I’m a Pot Dealer in the District. Here’s What Changing Weed Laws Mean to Me.
For the past five or six years, my clients have asked me, “If weed is legalized, will you still be in business?” or, “Will your price go up or down?” Even as D.C. moves closer to making pot legal or decriminalized, my answers haven’t changed: “I’m still here,” and “Prices are, and always will be, the same!”
I really don’t feel that the decriminalization would be bad for business; if anything, the prospect is making business better. People are more open to using marijuana, and therefore more open to coming to me. In the DMV area, marijuana has always been very popular (at least from what I’ve seen), but since the decriminalization of marijuana around the nation I’ve taken on more clients.
If you think decriminalization would make it a lot easier to get weed, you might be wrong. It’s not like the government is allowing companies to package up pre-rolled joints for sale at your local gas station and corner stores (at least, not yet). Just look at medical marijuana: Here in D.C., it’s hard for patients to qualify, so that hasn’t made pot any easier to buy. It has given me a new sales pitch: Medicinal marijuana is the prime-time stuff, and I’ve always carried the best of the best. So I make it easier for people who don’t have that card to get access to prime-time medicinal marijuana.

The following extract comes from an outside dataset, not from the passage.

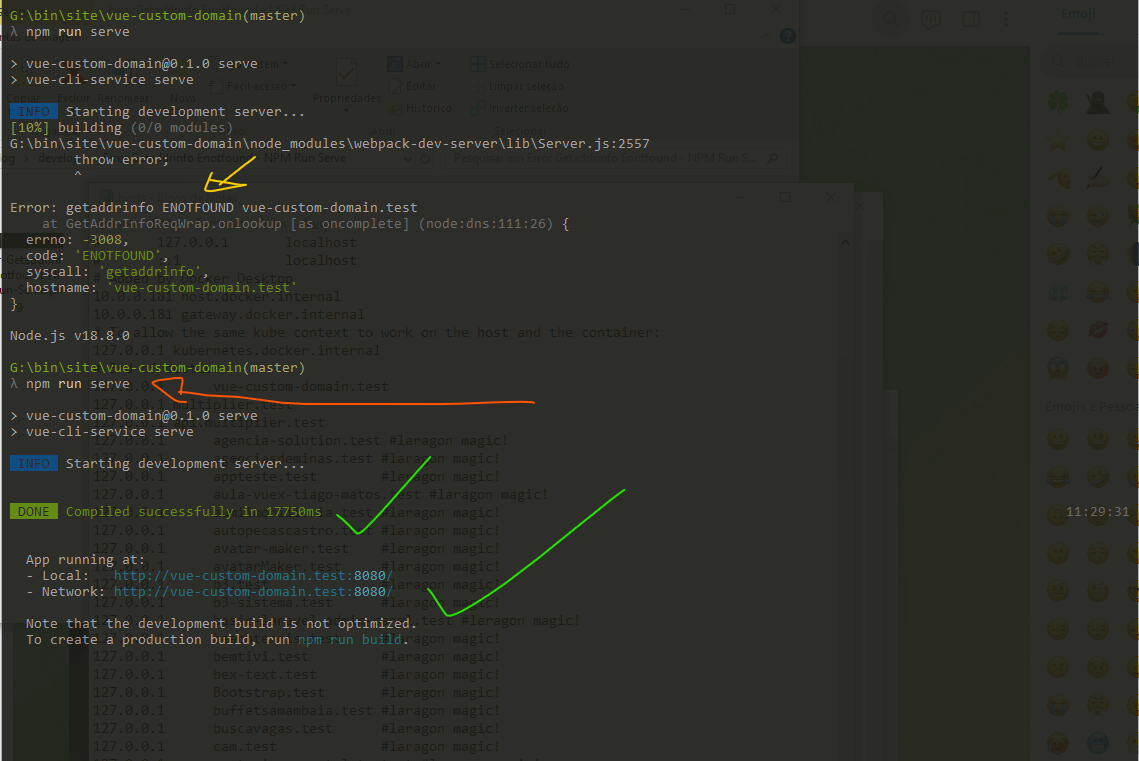Pick the writing hand emoji
The width and height of the screenshot is (1139, 761).
[1096, 177]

The current criminal status does make pot difficult to deal, but it’s not extremely hard. The most important thing is to make sure my customers are comfortable with buying. I ride a bike and usually will meet up with someone in a public place, a bar, or a coffee house, have a drink or something, and do the deal. I will also meet them at their house if it’s reasonably close. Some people will always be a little paranoid, but most people these days aren’t that scared.
Legalizing marijuana is a totally different ball game. Until the District does it, it’s hard to foresee how it might work: Is there going to be a legal limit? Would it be sold in certain stores, shops, etc? I will assume that the U.S. might look at how other countries have done it as a model. As a dealer, decriminalization would be great, but legalization would, more than likely, put me out of business. Of course, I would stick at it until it’s virtually impossible to deal, but I honestly don’t think I’d be making the money I have in the past. If it’s legalized, I’d try to find a legal job selling weed! Why not?
That’s how I’d see legalization as a dealer. As a marijuana user, though, I would love to see the District—and the nation—legalize it.